> [Task list]
**A)** Write out, word for word, the part of the liver abscess sonography passage that opens with the words containing "Sonography has limitations" and closes with "on SonoVue-enhanced studies.".
**B)** Continue the liver abscess sonography passage from the point where it stops.

Sonography has limitations in imaging liver abscesses. Compared with conventional sonography, CT offers greater contrast resolution of the abscess, mainly because of the contrast enhancement of uninvolved parenchyma [4]. In our series, contrast-specific sonography achieved the same degree of abscess conspicuity. Subtle lesions on baseline sonography showed high lesion-to-parenchyma contrast on SonoVue-enhanced studies.
Typical pyogenic abscesses appeared on contrast-specific sonography as partially enhancing lesions with a thin or thick rim of dense opacification and a persistently hypoechoic center. Pulsatile vessels could be seen in the rim and along the internal septa. In comparison with baseline images, the contrast-specific images showed that the external margin between the abscess and the uninvolved parenchyma and the internal margin between the solid rim and liquefactive center become sharper after contrast medium injection.

> [Data listing]
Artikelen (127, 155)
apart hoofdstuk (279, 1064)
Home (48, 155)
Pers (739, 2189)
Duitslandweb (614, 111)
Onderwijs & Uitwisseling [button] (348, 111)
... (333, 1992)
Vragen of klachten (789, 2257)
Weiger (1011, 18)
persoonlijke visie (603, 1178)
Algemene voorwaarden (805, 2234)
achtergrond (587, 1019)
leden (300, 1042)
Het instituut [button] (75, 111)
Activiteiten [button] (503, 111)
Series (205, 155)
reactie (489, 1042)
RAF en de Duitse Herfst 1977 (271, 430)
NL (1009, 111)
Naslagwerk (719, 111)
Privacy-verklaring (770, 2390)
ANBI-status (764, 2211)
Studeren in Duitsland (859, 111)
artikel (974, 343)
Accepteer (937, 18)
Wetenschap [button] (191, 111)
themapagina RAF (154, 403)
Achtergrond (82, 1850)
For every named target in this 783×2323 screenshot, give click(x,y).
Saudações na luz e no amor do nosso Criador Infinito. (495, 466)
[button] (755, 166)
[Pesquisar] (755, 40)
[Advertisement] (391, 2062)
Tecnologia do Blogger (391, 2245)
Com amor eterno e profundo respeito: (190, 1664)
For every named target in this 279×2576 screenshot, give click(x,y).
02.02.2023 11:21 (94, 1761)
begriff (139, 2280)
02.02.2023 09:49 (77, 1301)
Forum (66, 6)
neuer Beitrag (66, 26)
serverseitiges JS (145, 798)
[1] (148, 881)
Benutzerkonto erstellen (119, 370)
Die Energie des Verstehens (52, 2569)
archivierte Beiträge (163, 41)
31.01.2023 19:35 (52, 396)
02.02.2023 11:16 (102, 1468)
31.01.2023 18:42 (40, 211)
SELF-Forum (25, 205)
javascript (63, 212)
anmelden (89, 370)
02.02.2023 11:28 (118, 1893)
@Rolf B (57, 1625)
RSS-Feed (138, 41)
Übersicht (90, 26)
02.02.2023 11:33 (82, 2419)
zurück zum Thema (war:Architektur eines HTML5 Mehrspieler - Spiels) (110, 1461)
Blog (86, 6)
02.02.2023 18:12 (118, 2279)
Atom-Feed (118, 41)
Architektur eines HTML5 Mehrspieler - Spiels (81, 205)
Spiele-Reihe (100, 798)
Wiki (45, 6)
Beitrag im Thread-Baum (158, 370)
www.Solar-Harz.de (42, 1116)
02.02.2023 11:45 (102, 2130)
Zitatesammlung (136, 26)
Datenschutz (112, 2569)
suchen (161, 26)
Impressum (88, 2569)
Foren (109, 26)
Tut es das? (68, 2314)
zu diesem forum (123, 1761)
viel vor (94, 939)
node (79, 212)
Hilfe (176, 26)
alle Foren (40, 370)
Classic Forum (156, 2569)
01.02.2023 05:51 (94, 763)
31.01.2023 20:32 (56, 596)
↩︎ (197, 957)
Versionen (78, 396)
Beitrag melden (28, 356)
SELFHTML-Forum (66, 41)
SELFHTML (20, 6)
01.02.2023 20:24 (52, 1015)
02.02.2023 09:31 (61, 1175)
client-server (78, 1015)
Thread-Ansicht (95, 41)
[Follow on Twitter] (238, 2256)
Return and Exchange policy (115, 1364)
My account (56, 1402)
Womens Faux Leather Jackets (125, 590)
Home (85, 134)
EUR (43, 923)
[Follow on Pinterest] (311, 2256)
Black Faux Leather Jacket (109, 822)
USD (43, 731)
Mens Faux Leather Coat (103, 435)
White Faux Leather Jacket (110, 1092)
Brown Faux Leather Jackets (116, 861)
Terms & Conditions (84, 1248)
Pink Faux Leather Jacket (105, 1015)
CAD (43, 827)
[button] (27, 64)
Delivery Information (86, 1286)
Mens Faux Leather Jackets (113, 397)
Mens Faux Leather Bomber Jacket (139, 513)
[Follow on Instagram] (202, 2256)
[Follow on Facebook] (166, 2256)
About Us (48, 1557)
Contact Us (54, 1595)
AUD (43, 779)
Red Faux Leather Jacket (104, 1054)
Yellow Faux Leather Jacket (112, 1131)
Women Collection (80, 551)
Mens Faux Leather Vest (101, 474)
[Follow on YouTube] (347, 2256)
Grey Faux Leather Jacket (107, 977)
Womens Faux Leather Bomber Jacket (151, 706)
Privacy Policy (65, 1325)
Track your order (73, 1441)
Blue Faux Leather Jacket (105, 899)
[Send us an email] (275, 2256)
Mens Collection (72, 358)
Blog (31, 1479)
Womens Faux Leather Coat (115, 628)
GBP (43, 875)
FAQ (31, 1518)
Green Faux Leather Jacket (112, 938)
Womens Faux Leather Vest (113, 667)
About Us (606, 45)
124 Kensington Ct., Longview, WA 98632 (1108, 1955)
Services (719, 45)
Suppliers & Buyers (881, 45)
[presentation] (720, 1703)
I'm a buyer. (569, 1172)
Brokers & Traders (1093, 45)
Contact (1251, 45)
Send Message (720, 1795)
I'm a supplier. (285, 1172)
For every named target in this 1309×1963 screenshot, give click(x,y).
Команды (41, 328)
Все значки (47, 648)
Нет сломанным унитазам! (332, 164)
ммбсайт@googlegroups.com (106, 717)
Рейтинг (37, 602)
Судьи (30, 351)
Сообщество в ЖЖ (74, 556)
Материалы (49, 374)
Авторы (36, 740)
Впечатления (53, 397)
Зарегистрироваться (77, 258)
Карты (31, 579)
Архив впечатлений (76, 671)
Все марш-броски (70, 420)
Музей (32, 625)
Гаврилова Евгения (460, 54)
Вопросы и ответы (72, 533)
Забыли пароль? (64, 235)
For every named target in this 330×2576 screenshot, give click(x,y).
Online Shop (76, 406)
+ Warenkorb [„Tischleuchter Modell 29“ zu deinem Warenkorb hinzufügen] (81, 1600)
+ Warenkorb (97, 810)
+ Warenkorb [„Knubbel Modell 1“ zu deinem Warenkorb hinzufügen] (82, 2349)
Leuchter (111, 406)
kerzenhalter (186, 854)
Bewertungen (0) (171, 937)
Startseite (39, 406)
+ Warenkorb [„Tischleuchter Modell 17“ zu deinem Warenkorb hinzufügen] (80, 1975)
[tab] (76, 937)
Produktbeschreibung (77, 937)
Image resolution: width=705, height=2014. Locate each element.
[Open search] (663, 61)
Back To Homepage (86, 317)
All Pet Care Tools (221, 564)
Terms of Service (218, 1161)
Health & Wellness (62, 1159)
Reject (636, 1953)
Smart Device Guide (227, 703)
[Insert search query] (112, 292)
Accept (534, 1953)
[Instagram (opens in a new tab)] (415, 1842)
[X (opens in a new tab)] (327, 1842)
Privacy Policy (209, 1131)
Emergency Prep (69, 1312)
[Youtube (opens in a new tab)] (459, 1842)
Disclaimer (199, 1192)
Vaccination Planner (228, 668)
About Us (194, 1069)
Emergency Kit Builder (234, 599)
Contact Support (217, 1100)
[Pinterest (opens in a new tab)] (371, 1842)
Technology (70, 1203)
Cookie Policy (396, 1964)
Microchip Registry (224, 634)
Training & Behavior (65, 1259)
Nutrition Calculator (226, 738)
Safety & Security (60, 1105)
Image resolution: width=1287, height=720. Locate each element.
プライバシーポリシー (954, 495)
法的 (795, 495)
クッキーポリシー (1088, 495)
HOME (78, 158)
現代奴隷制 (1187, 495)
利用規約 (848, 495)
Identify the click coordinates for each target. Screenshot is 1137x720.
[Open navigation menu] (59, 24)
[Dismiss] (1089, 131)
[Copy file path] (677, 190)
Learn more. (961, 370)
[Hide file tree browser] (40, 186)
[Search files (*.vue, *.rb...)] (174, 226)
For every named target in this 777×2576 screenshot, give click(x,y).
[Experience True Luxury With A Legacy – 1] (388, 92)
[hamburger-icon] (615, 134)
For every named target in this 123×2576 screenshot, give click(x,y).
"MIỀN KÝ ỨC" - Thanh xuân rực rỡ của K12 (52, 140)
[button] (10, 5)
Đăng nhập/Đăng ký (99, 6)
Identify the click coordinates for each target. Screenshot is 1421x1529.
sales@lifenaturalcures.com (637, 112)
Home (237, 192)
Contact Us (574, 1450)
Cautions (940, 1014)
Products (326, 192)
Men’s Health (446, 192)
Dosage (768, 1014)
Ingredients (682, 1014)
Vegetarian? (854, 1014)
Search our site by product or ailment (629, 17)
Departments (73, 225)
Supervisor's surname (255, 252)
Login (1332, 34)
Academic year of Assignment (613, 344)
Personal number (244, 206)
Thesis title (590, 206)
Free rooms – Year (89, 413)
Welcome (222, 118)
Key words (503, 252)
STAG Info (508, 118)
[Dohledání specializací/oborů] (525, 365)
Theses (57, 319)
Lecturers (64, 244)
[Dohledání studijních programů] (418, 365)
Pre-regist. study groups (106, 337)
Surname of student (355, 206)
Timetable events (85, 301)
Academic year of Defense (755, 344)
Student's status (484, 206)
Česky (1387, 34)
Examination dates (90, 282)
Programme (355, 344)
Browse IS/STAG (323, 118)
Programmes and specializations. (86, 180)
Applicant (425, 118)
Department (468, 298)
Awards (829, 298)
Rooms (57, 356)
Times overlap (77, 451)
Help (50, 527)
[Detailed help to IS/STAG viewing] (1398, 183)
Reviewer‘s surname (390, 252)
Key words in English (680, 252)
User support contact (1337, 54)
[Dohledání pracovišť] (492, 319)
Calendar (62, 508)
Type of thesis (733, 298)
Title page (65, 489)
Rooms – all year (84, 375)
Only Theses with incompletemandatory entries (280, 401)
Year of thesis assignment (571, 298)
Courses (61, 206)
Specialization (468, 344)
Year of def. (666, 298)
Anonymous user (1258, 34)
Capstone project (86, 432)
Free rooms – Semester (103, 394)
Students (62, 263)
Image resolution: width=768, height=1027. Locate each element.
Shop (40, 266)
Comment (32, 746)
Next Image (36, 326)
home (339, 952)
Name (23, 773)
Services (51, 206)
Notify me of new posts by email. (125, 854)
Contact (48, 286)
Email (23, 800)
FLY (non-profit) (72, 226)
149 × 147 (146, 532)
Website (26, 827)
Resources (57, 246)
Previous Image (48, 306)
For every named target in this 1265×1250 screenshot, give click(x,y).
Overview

> [Your written answers]
**A)**
Sonography has limitations in imaging liver abscesses. Compared with conventional sonography, CT offers greater contrast resolution of the abscess, mainly because of the contrast enhancement of uninvolved parenchyma [4]. In our series, contrast-specific sonography achieved the same degree of abscess conspicuity. Subtle lesions on baseline sonography showed high lesion-to-parenchyma contrast on SonoVue-enhanced studies.

**B)**
The internal structure and septa were more conspicuous than they were on conventional sonography or CT. Conventional sonography may detect internal debris and septa better than CT and show a complex structure, whereas CT identifies a relatively homogeneous lesion [4]. Contrast-specific sonography brings out even more differences.
The liver parenchyma around the abscess may show changes that are not detectable on conventional sonography. A transient arterial phase hypervascularity around the abscess was seen in our series as a consequence of perifocal hyperemia, which we already identified on CT and MRI [11]. A hypovascular area peripheral (distal) to the abscess could also be observed, probably caused by perifocal edema or defective venous perfusion [11]. Color Doppler sonography may detect reversal flow in portal veins adjacent to liver abscesses [12], and these hemodynamic changes may also be detected on contrast-specific sonography.
The spectrum of contrast-specific sonography findings in our series was, in the end, similar to those described in the literature from contrast-enhanced CT [4, 6, 10] and gadolinium-enhanced MRI [11].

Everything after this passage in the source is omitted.